>> Begin Entries shown
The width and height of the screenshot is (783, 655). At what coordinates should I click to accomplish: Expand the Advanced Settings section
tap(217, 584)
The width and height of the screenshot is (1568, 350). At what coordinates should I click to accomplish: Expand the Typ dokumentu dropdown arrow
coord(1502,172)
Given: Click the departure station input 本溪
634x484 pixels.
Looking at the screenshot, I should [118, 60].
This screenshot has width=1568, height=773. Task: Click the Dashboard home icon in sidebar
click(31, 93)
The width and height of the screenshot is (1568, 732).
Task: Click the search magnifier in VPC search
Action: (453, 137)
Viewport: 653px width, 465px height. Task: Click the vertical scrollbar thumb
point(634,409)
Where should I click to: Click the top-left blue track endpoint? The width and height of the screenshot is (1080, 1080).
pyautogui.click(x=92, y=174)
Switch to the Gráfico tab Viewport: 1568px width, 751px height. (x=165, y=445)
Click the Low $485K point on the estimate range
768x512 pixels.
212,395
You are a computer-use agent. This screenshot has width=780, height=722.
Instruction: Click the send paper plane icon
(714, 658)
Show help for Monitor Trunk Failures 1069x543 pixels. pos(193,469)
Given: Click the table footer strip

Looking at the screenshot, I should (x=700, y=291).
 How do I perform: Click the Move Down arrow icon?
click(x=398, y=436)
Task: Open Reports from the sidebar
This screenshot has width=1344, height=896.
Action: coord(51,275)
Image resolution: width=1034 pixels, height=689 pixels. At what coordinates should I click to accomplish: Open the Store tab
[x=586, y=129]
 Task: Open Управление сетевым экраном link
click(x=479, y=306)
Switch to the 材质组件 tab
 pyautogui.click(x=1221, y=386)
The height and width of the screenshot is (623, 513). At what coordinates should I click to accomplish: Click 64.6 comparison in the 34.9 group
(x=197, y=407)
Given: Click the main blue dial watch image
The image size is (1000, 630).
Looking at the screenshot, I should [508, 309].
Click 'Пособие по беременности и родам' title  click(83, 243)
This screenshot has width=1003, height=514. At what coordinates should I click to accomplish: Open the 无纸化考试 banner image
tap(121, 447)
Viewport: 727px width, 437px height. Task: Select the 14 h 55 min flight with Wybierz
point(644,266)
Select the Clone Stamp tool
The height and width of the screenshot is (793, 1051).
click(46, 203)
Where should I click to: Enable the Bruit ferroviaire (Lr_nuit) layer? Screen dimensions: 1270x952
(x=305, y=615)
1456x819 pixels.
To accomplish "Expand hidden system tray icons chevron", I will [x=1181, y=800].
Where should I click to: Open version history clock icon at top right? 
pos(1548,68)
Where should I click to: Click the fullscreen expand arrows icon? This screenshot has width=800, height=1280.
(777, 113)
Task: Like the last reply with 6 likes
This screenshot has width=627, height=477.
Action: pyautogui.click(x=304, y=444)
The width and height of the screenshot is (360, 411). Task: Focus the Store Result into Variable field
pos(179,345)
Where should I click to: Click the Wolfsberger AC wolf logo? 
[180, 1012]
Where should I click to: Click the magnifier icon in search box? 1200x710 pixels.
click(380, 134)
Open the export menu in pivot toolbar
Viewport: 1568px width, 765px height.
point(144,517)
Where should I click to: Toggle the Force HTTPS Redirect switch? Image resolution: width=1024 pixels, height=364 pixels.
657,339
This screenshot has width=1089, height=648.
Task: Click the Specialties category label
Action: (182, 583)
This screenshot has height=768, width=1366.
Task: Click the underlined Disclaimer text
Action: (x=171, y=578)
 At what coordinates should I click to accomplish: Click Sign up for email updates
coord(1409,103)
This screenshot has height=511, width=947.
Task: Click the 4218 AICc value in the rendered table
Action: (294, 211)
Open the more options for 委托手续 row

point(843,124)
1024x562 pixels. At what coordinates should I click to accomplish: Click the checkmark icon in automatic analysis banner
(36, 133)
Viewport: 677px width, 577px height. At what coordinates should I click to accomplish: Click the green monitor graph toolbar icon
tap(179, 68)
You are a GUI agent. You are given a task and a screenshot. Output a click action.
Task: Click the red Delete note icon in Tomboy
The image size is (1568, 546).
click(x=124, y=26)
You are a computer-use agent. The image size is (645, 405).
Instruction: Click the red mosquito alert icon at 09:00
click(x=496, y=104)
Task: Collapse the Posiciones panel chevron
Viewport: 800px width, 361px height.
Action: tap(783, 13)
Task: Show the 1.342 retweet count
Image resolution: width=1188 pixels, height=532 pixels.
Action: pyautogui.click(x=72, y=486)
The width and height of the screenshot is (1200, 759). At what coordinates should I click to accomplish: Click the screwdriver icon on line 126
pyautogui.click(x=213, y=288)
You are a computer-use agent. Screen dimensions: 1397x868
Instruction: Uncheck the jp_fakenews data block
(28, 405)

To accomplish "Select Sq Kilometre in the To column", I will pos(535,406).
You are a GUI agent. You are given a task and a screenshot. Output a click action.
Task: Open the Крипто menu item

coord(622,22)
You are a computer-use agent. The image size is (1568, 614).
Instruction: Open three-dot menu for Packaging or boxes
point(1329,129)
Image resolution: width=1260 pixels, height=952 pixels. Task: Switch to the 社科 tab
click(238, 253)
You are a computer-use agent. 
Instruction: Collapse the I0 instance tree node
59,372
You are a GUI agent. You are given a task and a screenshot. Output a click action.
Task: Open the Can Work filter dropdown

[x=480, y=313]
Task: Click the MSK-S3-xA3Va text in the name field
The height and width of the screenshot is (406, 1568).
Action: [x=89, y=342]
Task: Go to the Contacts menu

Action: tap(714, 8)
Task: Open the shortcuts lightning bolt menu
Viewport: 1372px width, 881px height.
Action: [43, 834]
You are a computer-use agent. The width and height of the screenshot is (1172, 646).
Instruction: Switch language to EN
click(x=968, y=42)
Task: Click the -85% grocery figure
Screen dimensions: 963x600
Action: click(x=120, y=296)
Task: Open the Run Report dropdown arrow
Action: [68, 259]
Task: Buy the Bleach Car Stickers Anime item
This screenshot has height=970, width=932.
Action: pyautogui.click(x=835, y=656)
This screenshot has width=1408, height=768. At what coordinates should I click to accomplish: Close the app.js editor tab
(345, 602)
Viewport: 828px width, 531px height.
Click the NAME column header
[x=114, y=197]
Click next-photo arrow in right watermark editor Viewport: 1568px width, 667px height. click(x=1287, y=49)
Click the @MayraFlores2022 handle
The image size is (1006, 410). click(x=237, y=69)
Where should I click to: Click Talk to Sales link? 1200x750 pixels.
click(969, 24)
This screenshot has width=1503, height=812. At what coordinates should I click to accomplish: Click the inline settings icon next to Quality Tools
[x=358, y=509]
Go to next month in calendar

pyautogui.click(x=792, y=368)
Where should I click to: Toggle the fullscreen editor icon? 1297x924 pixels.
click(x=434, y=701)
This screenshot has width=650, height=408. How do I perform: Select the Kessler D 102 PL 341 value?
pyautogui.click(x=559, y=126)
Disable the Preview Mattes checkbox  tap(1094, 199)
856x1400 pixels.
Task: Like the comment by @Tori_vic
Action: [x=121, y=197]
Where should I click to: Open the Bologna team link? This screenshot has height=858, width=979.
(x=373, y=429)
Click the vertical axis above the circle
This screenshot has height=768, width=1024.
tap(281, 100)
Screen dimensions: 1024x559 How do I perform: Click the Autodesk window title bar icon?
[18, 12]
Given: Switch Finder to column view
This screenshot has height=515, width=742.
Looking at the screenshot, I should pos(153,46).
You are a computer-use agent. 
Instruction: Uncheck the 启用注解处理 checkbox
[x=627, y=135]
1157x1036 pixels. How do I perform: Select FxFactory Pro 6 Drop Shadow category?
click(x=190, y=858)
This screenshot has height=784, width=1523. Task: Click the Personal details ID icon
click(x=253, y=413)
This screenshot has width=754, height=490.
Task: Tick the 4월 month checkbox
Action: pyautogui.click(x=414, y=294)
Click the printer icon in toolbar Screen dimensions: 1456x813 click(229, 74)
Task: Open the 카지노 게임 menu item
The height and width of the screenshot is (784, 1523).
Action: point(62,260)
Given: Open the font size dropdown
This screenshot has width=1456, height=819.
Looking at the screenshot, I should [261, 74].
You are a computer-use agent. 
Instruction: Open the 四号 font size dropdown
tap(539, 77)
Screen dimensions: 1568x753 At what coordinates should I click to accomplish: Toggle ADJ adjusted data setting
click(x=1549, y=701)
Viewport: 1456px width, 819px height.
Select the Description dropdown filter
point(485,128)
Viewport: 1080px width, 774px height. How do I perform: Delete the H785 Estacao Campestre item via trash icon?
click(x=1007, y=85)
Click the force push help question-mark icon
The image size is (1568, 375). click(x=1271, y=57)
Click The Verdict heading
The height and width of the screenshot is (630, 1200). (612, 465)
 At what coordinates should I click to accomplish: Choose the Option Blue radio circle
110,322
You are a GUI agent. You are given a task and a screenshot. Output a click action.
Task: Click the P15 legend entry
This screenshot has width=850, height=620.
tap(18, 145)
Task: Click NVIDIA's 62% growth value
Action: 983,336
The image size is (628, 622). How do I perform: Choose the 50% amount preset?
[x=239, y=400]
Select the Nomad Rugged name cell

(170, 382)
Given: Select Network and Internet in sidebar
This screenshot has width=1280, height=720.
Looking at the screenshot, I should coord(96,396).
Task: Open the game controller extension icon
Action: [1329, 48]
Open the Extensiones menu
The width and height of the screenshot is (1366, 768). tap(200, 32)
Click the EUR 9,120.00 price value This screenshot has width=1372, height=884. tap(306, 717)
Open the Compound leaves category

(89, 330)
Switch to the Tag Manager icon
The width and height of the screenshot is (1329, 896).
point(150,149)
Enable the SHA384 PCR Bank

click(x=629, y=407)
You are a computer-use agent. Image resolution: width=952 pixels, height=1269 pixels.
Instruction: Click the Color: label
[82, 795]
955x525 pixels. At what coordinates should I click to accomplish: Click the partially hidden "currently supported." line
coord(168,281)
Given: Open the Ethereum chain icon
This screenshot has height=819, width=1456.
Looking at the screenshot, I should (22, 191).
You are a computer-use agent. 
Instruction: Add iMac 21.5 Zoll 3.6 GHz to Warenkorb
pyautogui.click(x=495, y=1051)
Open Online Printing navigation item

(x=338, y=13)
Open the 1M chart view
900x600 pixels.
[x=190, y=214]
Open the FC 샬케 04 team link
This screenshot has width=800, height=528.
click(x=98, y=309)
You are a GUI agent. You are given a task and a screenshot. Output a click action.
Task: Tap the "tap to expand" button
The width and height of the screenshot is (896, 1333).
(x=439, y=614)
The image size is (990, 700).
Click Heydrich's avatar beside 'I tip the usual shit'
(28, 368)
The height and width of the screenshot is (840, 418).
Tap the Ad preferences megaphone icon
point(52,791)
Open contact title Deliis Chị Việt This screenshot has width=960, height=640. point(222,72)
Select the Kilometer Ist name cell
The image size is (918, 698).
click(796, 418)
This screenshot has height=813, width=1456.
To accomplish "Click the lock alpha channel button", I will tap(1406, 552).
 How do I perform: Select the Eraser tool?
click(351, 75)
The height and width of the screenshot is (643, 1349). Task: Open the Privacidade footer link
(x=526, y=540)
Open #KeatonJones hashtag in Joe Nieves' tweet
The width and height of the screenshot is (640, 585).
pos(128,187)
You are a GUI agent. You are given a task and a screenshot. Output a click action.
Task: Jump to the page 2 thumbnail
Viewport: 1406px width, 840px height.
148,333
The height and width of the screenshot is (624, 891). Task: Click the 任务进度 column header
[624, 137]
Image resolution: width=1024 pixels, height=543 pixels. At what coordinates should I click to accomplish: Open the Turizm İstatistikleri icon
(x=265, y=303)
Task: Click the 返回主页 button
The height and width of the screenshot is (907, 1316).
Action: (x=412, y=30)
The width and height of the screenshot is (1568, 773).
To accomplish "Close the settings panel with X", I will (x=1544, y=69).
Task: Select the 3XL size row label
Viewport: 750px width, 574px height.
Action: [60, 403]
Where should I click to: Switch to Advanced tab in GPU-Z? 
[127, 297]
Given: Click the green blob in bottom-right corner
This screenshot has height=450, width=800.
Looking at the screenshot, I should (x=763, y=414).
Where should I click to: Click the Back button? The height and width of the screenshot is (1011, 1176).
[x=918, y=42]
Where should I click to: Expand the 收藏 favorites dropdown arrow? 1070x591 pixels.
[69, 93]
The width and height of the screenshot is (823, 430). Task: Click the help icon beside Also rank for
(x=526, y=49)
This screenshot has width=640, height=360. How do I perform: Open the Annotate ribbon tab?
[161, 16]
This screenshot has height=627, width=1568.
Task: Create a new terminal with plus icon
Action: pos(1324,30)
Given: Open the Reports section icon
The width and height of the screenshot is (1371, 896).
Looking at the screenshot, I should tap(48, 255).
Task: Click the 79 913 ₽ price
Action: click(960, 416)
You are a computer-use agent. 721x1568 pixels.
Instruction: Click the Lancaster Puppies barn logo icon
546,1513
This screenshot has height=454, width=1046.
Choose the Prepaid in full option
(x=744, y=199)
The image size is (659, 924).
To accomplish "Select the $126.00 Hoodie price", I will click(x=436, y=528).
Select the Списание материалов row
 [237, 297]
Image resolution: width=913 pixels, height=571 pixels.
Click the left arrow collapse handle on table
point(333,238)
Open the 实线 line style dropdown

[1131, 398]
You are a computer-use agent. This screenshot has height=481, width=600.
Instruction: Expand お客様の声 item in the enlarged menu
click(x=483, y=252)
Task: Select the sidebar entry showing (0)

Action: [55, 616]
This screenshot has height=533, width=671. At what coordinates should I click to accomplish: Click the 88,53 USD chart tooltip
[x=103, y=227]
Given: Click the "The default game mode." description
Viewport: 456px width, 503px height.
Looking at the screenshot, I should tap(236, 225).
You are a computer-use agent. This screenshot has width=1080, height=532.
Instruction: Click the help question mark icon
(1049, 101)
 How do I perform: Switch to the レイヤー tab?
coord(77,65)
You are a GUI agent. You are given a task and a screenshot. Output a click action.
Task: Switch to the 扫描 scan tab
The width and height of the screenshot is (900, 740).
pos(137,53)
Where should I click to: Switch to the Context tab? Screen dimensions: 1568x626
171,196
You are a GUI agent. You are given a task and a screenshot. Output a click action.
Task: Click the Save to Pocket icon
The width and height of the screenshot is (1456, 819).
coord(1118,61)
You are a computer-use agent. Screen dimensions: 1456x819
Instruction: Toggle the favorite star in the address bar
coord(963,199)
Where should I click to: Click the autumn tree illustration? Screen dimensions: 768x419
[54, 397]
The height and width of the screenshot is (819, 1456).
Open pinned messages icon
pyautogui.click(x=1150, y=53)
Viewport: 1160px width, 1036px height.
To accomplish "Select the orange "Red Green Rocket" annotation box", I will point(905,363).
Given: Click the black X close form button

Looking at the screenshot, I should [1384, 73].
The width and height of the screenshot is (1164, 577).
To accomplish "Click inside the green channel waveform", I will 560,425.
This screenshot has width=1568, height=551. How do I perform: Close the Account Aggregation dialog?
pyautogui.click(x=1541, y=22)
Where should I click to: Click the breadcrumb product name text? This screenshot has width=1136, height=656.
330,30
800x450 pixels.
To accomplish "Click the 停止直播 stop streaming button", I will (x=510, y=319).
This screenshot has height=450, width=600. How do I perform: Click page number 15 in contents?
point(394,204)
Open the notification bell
>> End Entries shown
## The task
Starting at the line that contains "Task: Open Reports from the sidebar" and ending at the line that contains "(x=197, y=407)", rewrite those records in full. Raise every coordinate in the answers by 85 and leave everything else unchanged.

## Solution below
Task: Open Reports from the sidebar
This screenshot has width=1344, height=896.
Action: coord(136,360)
Image resolution: width=1034 pixels, height=689 pixels. At what coordinates should I click to accomplish: Open the Store tab
[x=671, y=214]
 Task: Open Управление сетевым экраном link
click(x=564, y=391)
Switch to the 材质组件 tab
 pyautogui.click(x=1306, y=471)
The height and width of the screenshot is (623, 513). At what coordinates should I click to accomplish: Click 64.6 comparison in the 34.9 group
(x=282, y=492)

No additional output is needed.